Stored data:
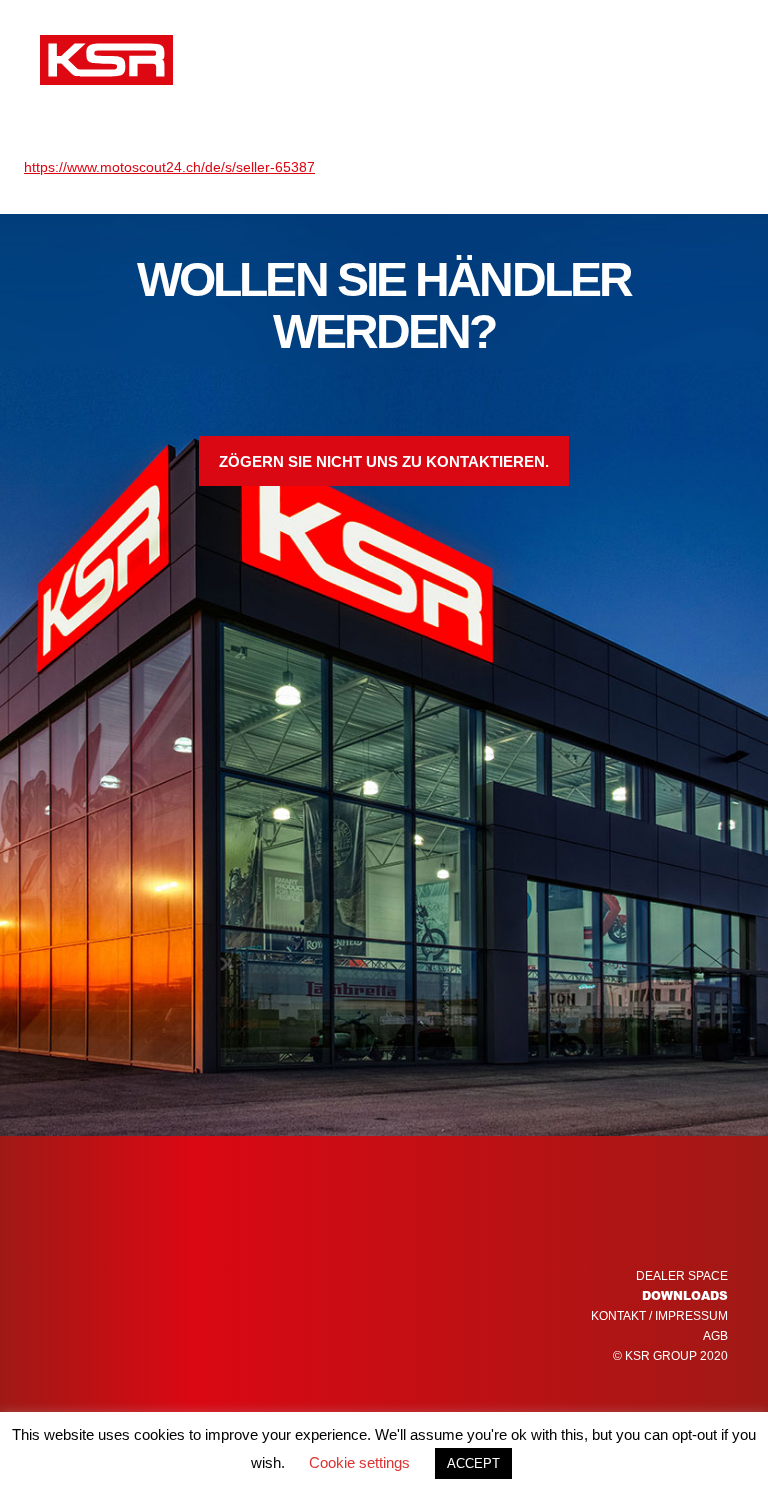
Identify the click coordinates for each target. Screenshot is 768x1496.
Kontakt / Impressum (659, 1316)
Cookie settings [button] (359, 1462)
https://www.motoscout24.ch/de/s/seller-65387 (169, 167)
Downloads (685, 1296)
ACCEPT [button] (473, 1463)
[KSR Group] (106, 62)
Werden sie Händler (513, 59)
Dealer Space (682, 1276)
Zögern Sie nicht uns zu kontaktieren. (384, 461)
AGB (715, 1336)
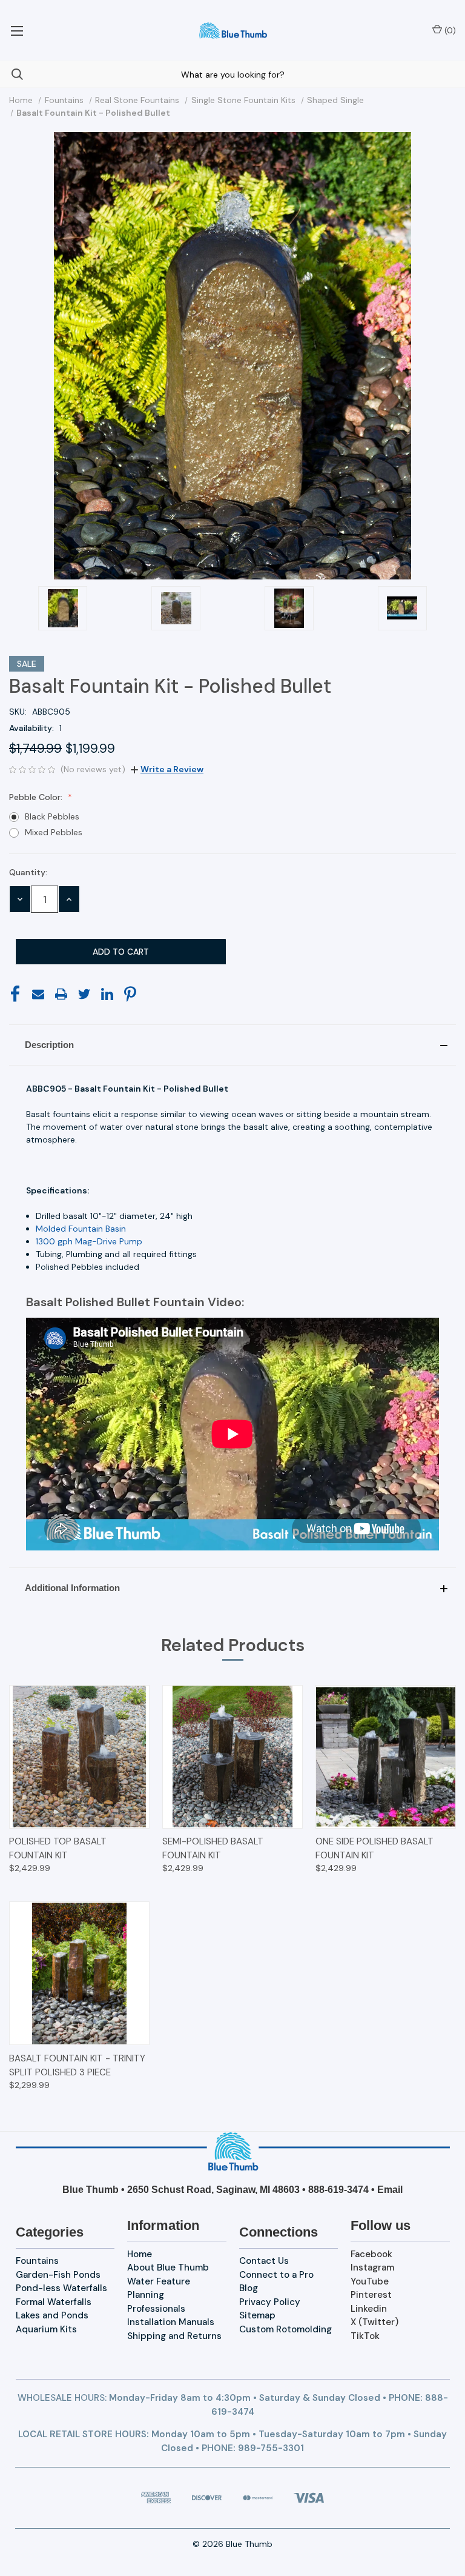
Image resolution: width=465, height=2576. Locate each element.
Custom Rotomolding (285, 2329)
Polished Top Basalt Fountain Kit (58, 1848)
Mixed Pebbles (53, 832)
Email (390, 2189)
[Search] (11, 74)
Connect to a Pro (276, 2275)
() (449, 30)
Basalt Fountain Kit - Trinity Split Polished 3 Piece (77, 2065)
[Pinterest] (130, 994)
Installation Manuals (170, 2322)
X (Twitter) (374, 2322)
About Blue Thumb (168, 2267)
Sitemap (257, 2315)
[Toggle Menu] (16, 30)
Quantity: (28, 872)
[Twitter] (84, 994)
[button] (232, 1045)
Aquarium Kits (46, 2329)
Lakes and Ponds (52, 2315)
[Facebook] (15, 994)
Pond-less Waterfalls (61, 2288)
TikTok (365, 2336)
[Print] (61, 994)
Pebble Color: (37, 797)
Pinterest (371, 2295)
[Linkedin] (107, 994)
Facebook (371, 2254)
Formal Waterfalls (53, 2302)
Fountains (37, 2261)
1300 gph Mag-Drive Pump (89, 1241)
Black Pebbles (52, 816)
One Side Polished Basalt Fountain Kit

» EXERCISE DIRECTIONS
Show all lines above holding the word "Basalt".

» RESPONSE TO THIS TASK
Polished Top Basalt Fountain Kit (58, 1848)
Basalt Fountain Kit - Trinity Split Polished 3 Piece (77, 2065)
One Side Polished Basalt Fountain Kit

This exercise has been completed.